We have participated in all of the OpenStack Summits. Akihiko Murakami attended the first Summit in Austin in July 2010. Koji Iida attended the second Summit for Bexar in San Antonio in October 2010. We have also participated in all OpenStack ops mid-cycle meetups, except for the first ops mid-cycle meetup. Shintaro Mizuno attended the second ops mid-cycle meet-up in San Antonio in August 2014.
At the attendance of Summit and meet-ups, we shared our knowledge by the following presentation and talks:
- Shintaro Mizuno, “User Panel: How did you bring OpenStack to your company?” at Hong Kong Summit, breakout session
- Masahito Muroi, “3 unaccountable specs in OpenStack” at HongKong Summit, lightning talk
- Masahito Muroi, “sample implementation of stack convergence in heat – A RE RE again !!” at Atlanta Summit, vBrownBag
- Sampath Priyankara, “Multi-site connectivity and customer on-boarding with OpenStack and NSX” at Atlanta Summit, vBrownBag
- Takuma Watanabe, “VM High Availability without Modifying VM Settings” at Atlanta Summit, vBrownBag
- Kota Tsuyuzaki, “More Efficient Object Replication” at Atlanta Summit, design summit
- Takashi Natsume, “OpenStack Upgrade Without Down Time” at Paris Summit, general session
- Hirofumi Ichihara, “Neutron CI Run on Docker” at Paris Summit, vBrownBag
- Masahito Muroi, “How to Build a Carrier Grade Cloud – A RE RE Teck Talk” at Paris Summit, vBrownBag
- Kentaro Tanaka, “High Availability for VMs using evacuate API” at Paris Summit, vBrownBag
- Sampath Priyankara, “How to protect glance public image in carrier grade cloud” at Paris Summit, vBrownBag
- Daisuke Morita, “Future Auth interface design for Tempest” at Paris Summit, design summit
- Kota Tsuyuzaki, “What’s Up Swift?

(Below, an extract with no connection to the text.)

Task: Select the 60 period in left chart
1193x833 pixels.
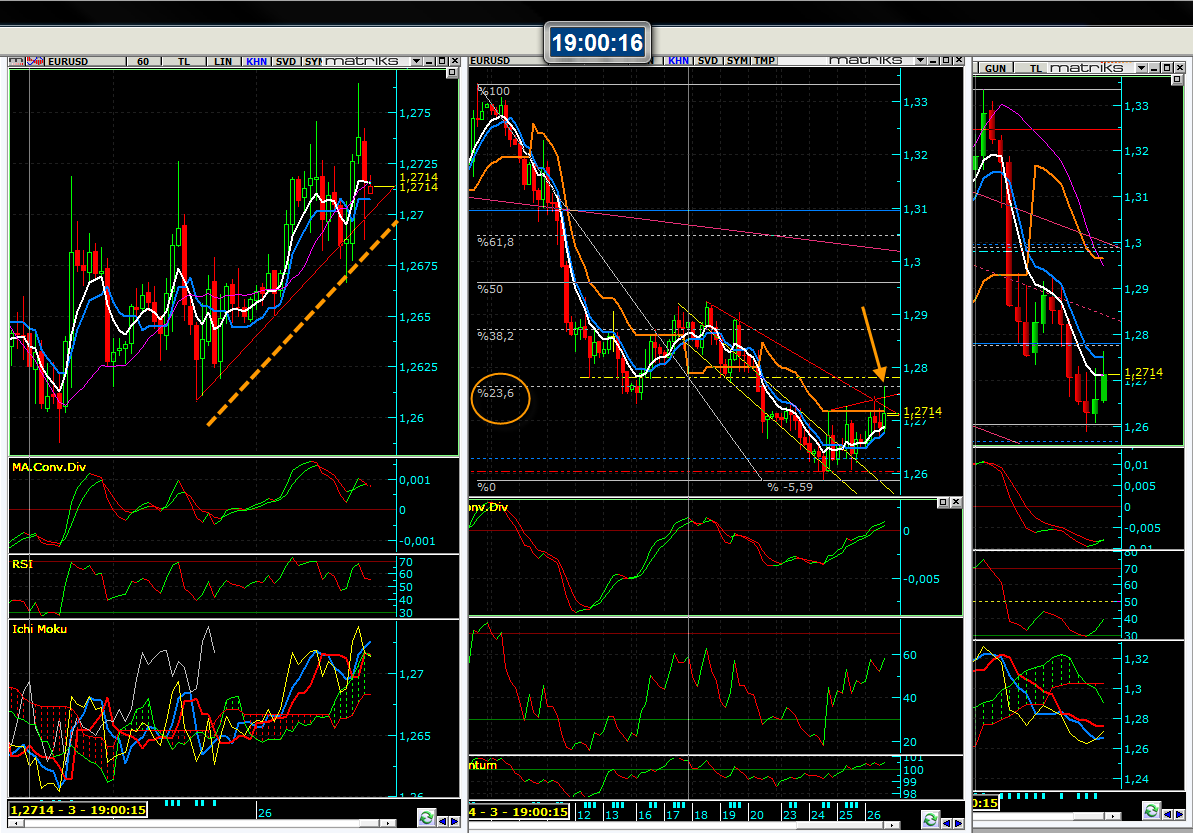Action: pyautogui.click(x=144, y=61)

The Globally Distributed Community Behind Swift” at Vancouver Summit, general session
- Masahito Muroi, “A RE RE -Making OpenStack more friendly to a newcomer” at Vancouver Summit, vBrownBag
- Daisuke Morita, “Changing policies (work session)” at Vancouver Summit, design summit
- Toshikazu Ichikawa, “OpenStack Use Case and related Project in NTT Group” at Ops meetup in Palo Alto, lightning talk
- Masahito Muroi, “Matcha: fully HA configured OpenStack” at Ops meetup in Palo Alto, lightning talk
What is the scale of your OpenStack deployments?

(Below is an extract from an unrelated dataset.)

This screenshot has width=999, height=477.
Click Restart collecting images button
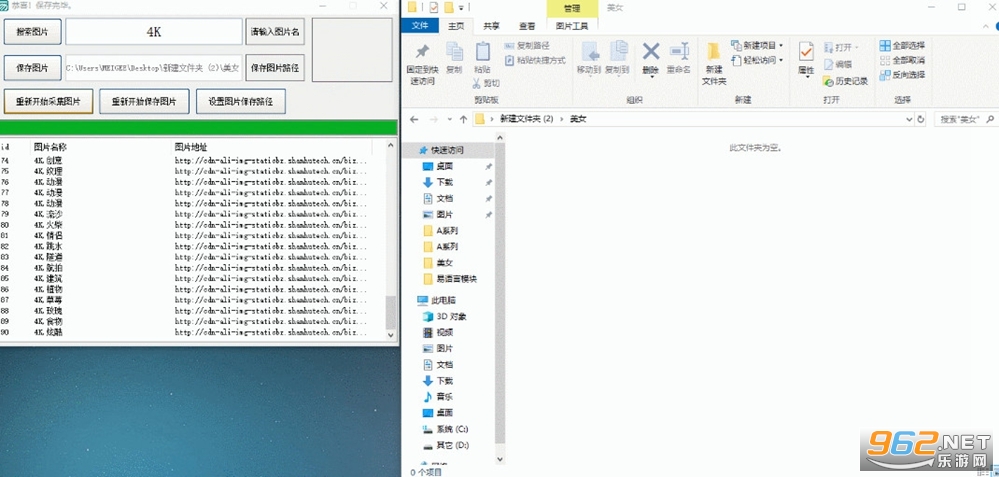48,101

Our web service infrastructure has 400 hypervisors and 4,800 physical cores. It accommodates more than 1,700 virtual servers in production.

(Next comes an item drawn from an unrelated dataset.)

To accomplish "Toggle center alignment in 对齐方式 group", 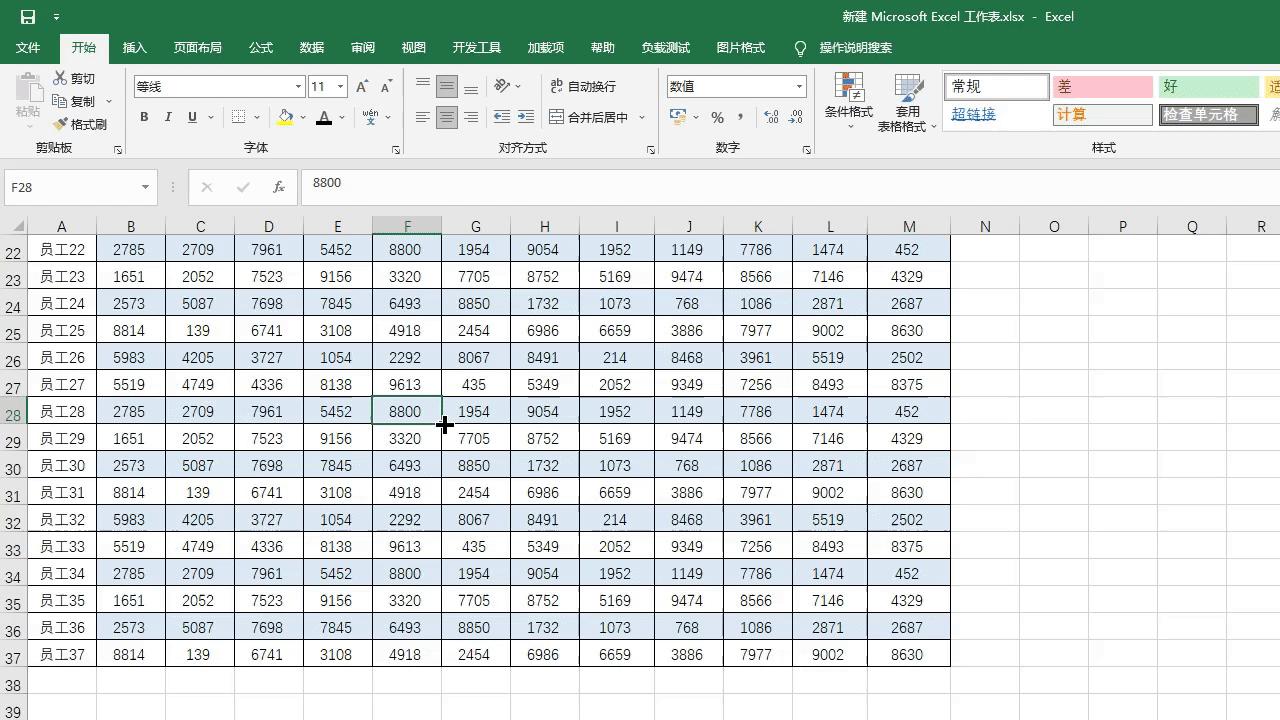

Our backend storage email system has a few hundred nodes to provide the effective capacity of 6.4 Petabytes (PB) and has been in production since January 2015.
More facts about NTT Group
NTT SMARTCONNECT built a service platform for a customer, multiscreen broadcasting conference, which is a general incorporated association, by using OpenStack. The customer provides a content distribution application providing the contents to smartphones and tablets in connection with a TV program, enabling real time communication to TV programs by using websocket. We employed Piston and PLUMgrid to build 5 Piston nodes, 2 PLUMgrid GW servers and one extra server to set up the system, which accommodates 40 virtual servers, 3,000 Input/Output Operations Per Second (IOPS) and nine gigabits per second (Gbps) streaming network capacity. OpenStack enabled us to build the system in a short timeframe and with limited costs. It’s in field trial and working in stable even with burst accesses synchronized by TV broadcast.
NTT Software Innovation Center is using OpenStack to build private cloud for research and development of internal use.